AIM OF THE EXERCISE | The required output is the line with "Instruction: Click the refresh icon button" plus all lines that follow it to the end of the listing below, written out exactly, with no pictures.

EXERCISE MATERIALS |
────────

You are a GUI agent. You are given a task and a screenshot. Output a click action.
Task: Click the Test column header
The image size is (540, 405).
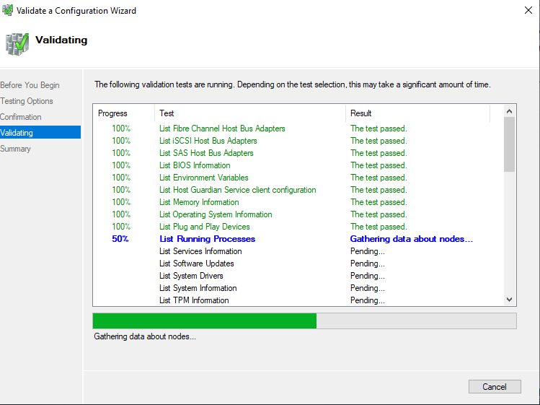tap(167, 113)

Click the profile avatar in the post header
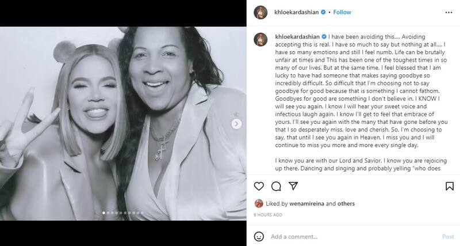pyautogui.click(x=260, y=12)
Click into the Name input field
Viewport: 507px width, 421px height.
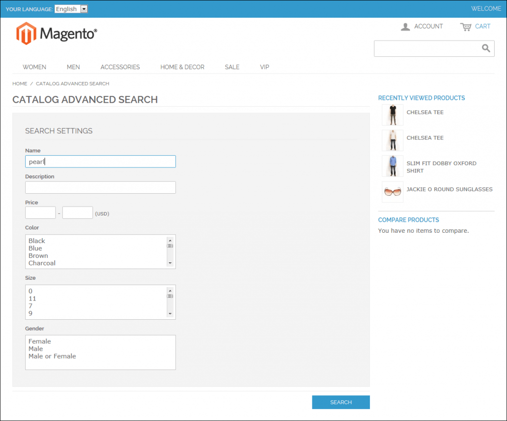(x=100, y=161)

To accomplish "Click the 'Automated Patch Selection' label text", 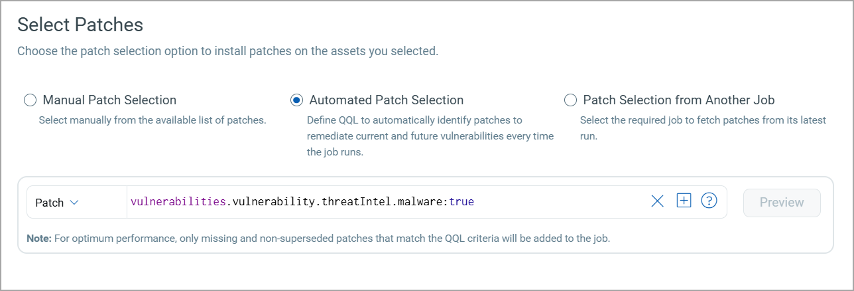I will (x=386, y=100).
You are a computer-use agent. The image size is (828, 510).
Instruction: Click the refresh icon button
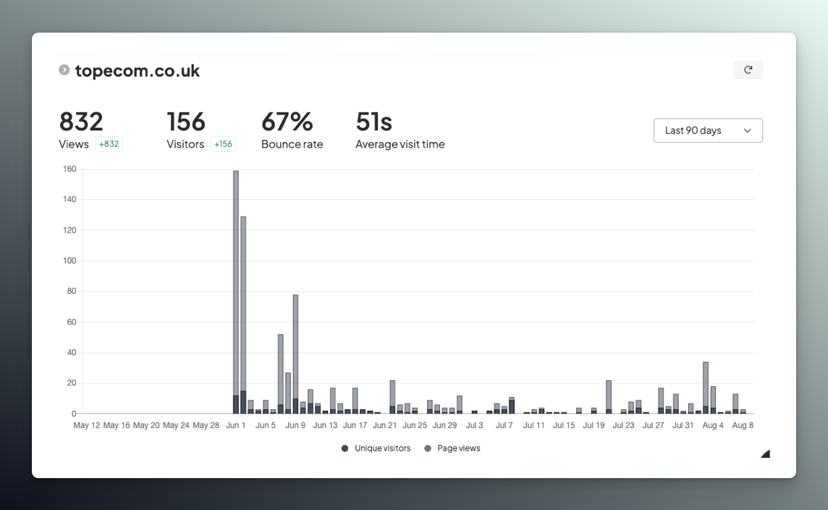748,70
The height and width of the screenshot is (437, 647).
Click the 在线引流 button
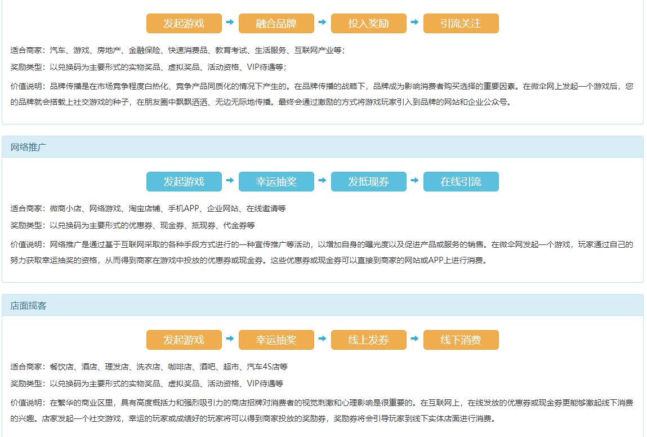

────────

ANSWER SPACE |
Instruction: Click the refresh icon button
748,70
The height and width of the screenshot is (437, 647).
Click the 在线引流 button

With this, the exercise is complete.